Le Cégep de Matane à la pointe de l’accueil des étrangers

De gauche à droite, Pierre Bédard, directeur général de l'établissement, et Carole Bourget, responsable du développement international.
Photo L’Avantage gaspésien – Stéphane Quintin

Selon les projections liées à l’inscription des étudiants étrangers à la rentrée prochaine, l’établissement collégial matanais pourrait accueillir un nombre record de 300 étudiants internationaux, même si les chiffres ne sont que provisoires à l’heure actuelle. Alors que jusqu’ici la population étudiante était répartie de manière équilibrée entre les personnes originaires de la Commission scolaire des Monts-et-Marées, les Québécois d’autres régions et les étudiants étrangers, ces derniers, essentiellement francophones, avant tout Français mais avec des perspectives de croissance du côté de la Belgique, occupent une place de plus en plus importante au sein de l’établissement.
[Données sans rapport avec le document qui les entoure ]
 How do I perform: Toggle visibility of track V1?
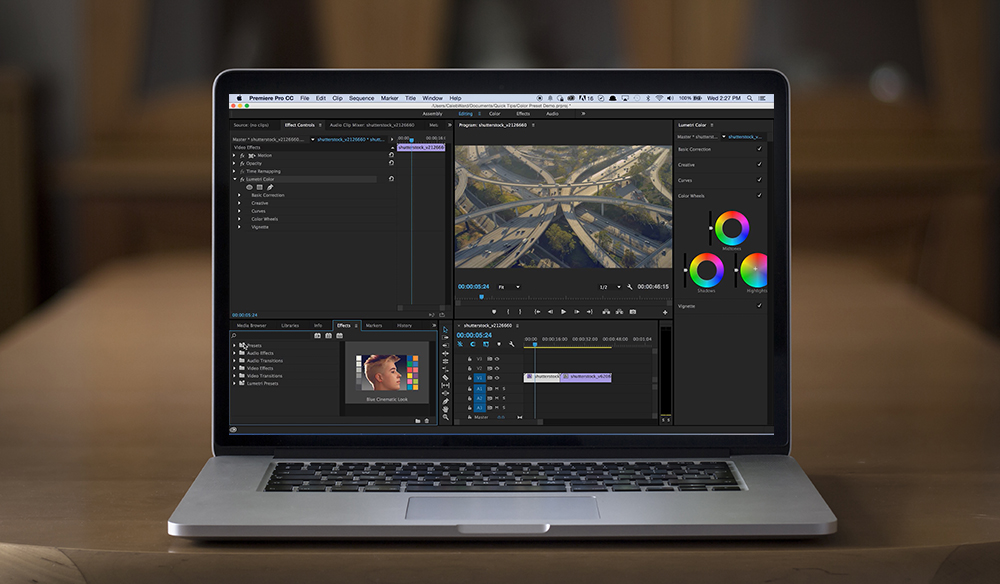click(x=496, y=377)
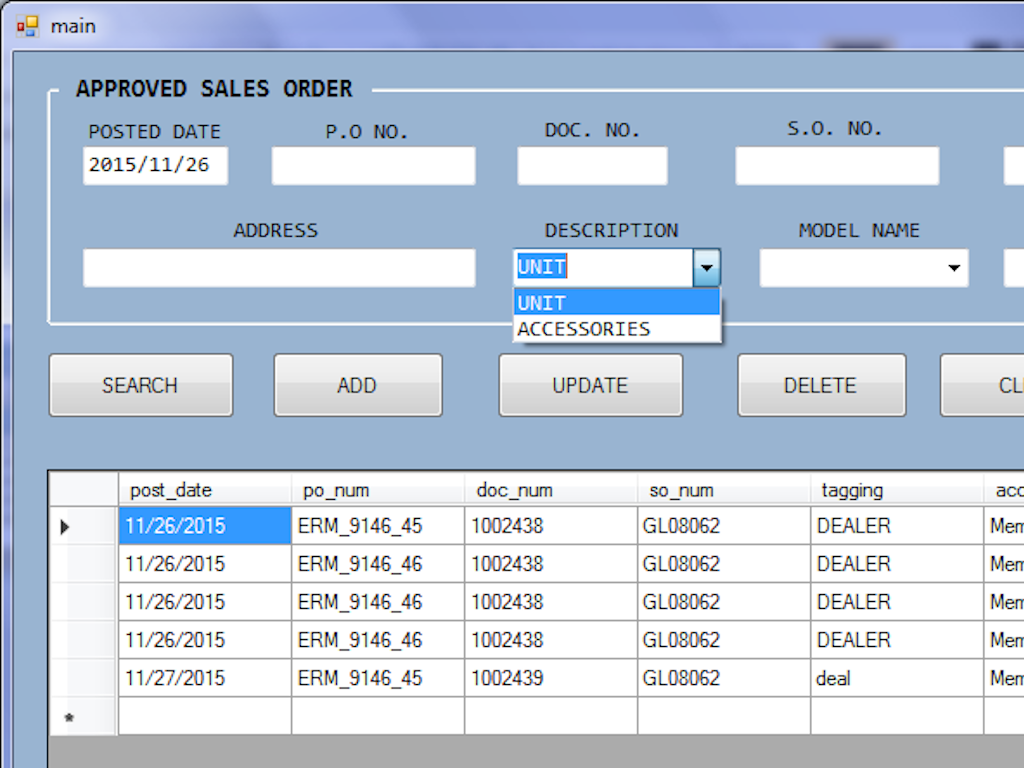Sort by the post_date column header
This screenshot has height=768, width=1024.
coord(204,490)
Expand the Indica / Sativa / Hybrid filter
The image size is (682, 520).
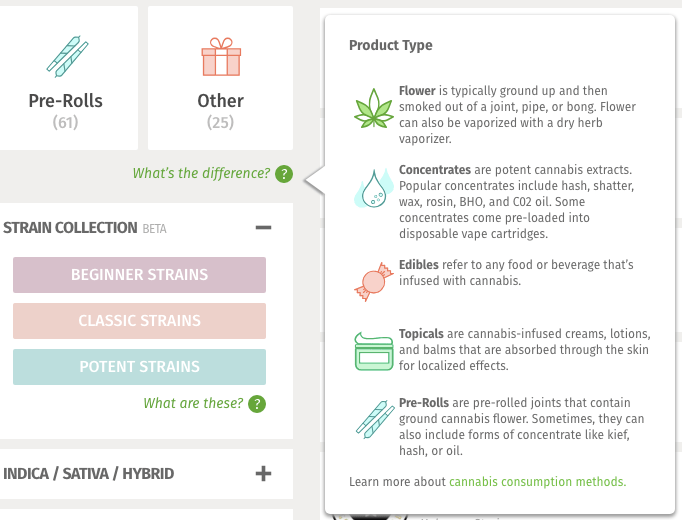263,473
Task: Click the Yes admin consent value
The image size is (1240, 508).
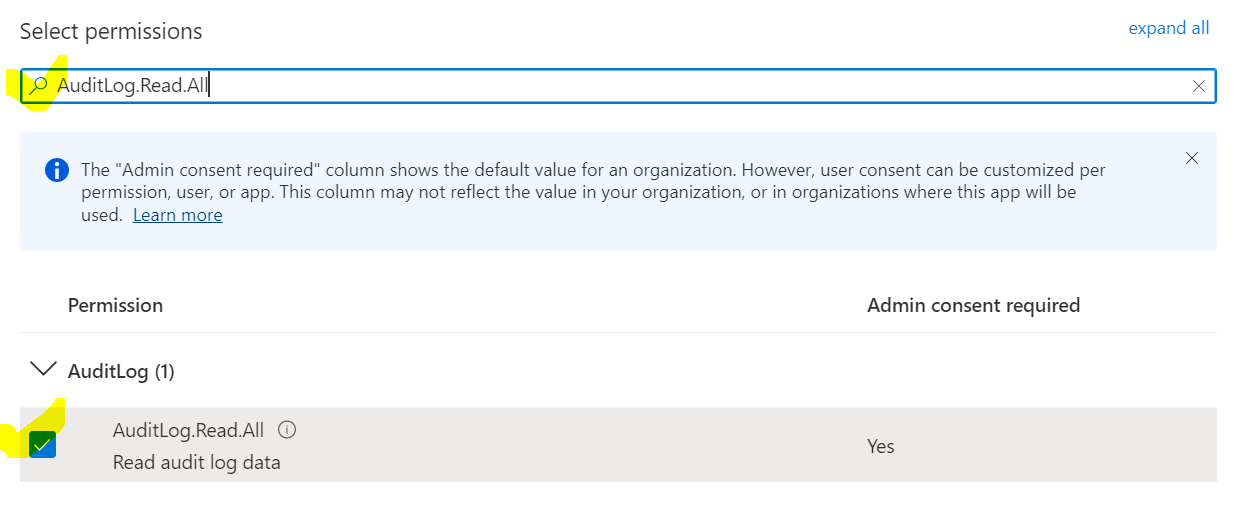Action: [880, 446]
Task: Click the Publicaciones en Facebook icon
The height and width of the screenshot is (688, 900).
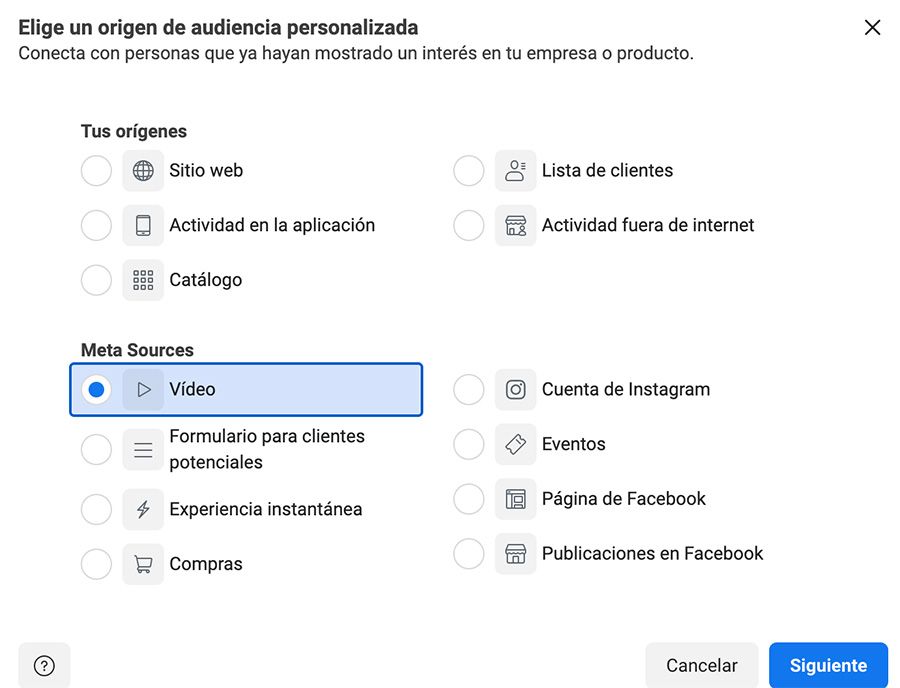Action: (516, 553)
« Le Cégep de Matane est très dynamique dans ce domaine et, sans avoir encore les derniers chiffres à l’échelle du Québec, je peux dire qu’il se positionne comme l’un des cégeps qui accueillent le plus d’étudiants internationaux. C’est une solution gagnante pour tous, sans laquelle certains programmes risqueraient de disparaître », a témoigné pour sa part Judith Laurier, porte-parole de la Fédération des cégeps, en rappelant qu’à l’automne 2016, les 48 cégeps québécois avaient accueilli un total de 3 926 étudiants étrangers. C’est d’ailleurs l’une des raisons pour lesquelles le SANAM (service d’accueil des nouveaux arrivants de la Matanie) est installé dans les locaux du Cégep de Matane.  
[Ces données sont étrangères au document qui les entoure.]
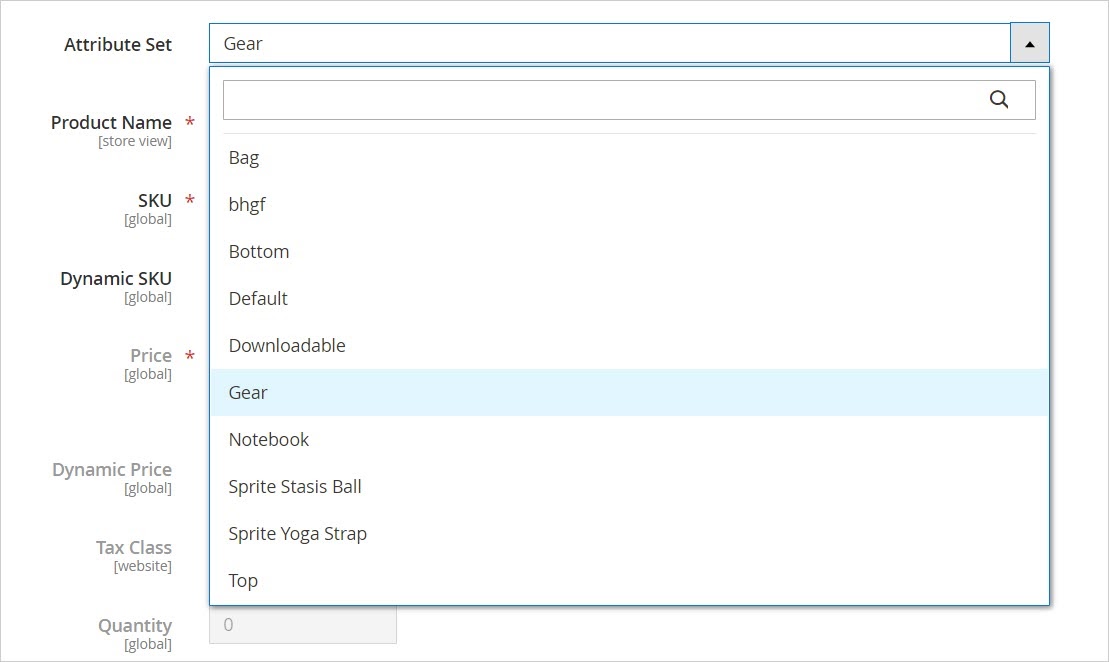Choose the highlighted Gear option
This screenshot has width=1109, height=662.
pos(248,393)
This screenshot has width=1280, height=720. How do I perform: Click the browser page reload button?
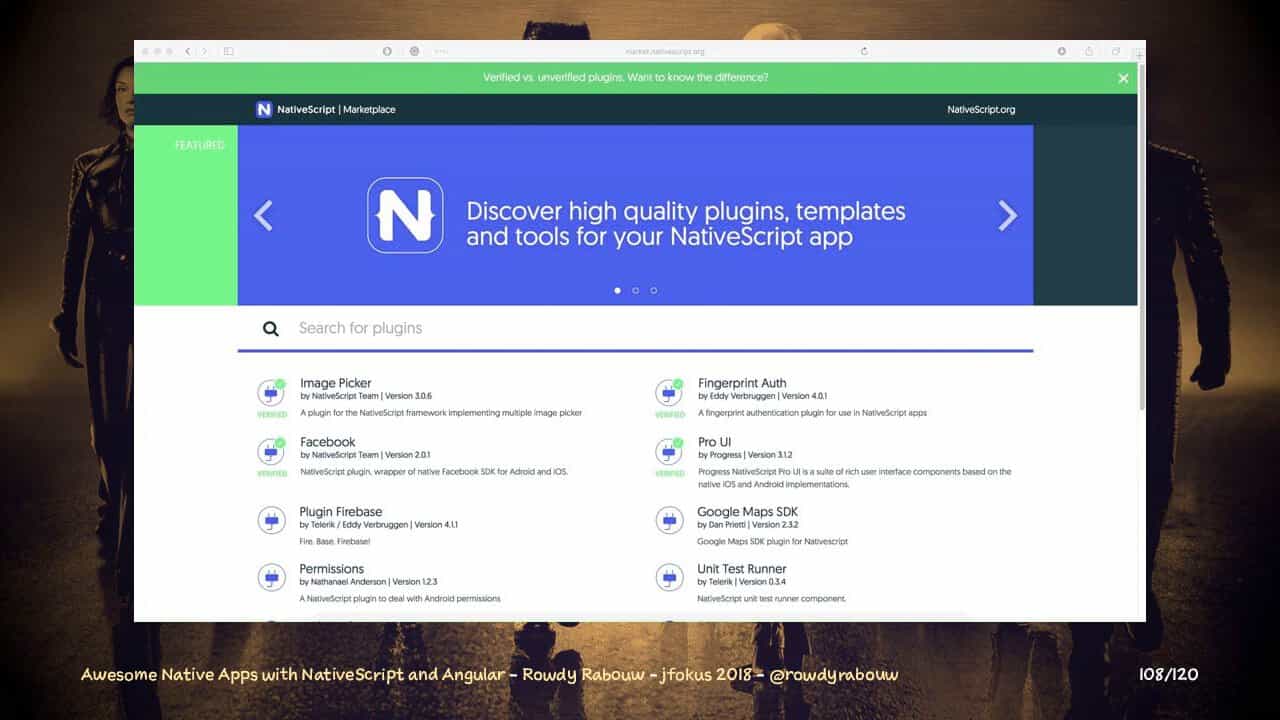[864, 51]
Une place non négligeable dans l'économie matanaise

En confrontant les projections démographiques de vieillissement de la population matanaise et les enjeux de pénurie de main-d’œuvre, le Cégep semble alors jouer un rôle économique fondamental dans le paysage matanais. En considérant que les étudiants originaires de l’extérieur de la Commission scolaire des Monts-et-Marées sont amenés à dépenser près de 15 000 $ par année (logement, nourriture, transport, vêtements, loisirs, etc…), le Cégep de Matane a ainsi calculé que les dépenses de subsistance de ces derniers pouvaient s’élever à près de 7,9 M$, soit un apport non négligeable dans l’économie locale. « Quand on est rendu à régler des problèmes de logement pour pouvoir accueillir tous les futurs étudiants, c’est plutôt agréable », s’est réjoui M. Bédard, comptant notamment sur les expositions médiatiques récentes du cégep à l’international, en animation 3D et en photographie, pour accentuer le recrutement.
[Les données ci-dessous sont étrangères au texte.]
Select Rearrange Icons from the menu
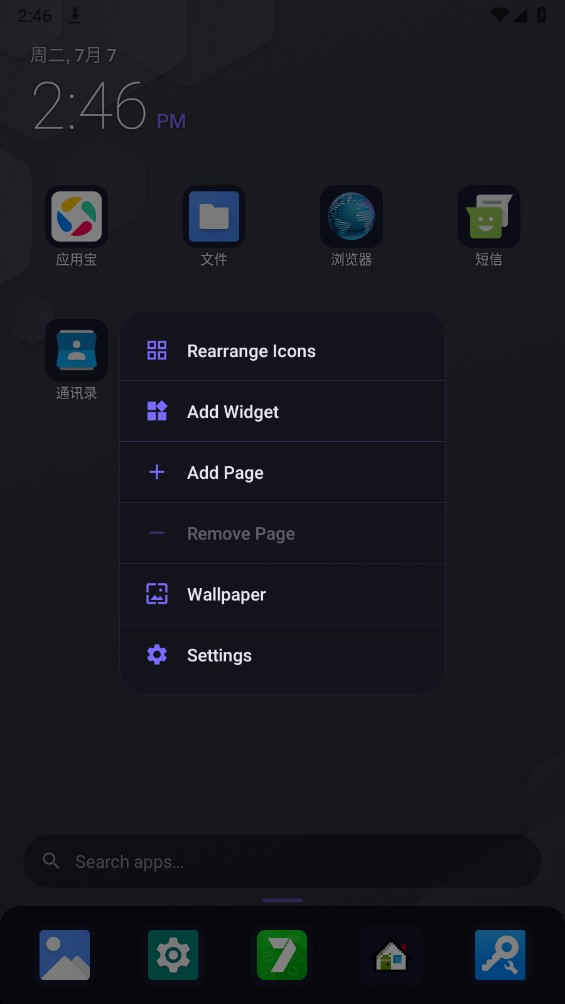Viewport: 565px width, 1004px height. pos(282,350)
Au fil des ans, la responsable du développement international du Cégep de Matane, Carole Bourget, est parvenue pour sa part à faire bénéficier l’établissement d’une expertise dans le domaine du recrutement, près de 80 partenariats ayant été conclus avec des établissements français pour créer des passerelles de mobilité entre les deux pays. Trois à quatre missions par année sont aussi prévues en France dans différents salons et d’anciens étudiants retournés vivre là-bas sont sollicités pour agir à titre d’ambassadeurs directement sur place. L’accueil et l’intégration des étudiants internationaux, avec les échanges culturels qui en découlent à Matane, ont aussi été développés par le cégep, conscient qu’une expertise enviable dans le domaine pourrait lui permettre de maintenir une offre de programmes attractive et faire face plus sereinement à la chute démographique annoncée dans la région. Quant à la rétention des anciens étudiants en Matanie, c'est aussi l'un des dossiers jugés prioritaires par M. Bédard, qui compte éventuellement travailler en collaboration avec la MRC. Le directeur du Cégep espère aussi parvenir à développer l'offre de transports entre l'établissement et le centre-ville.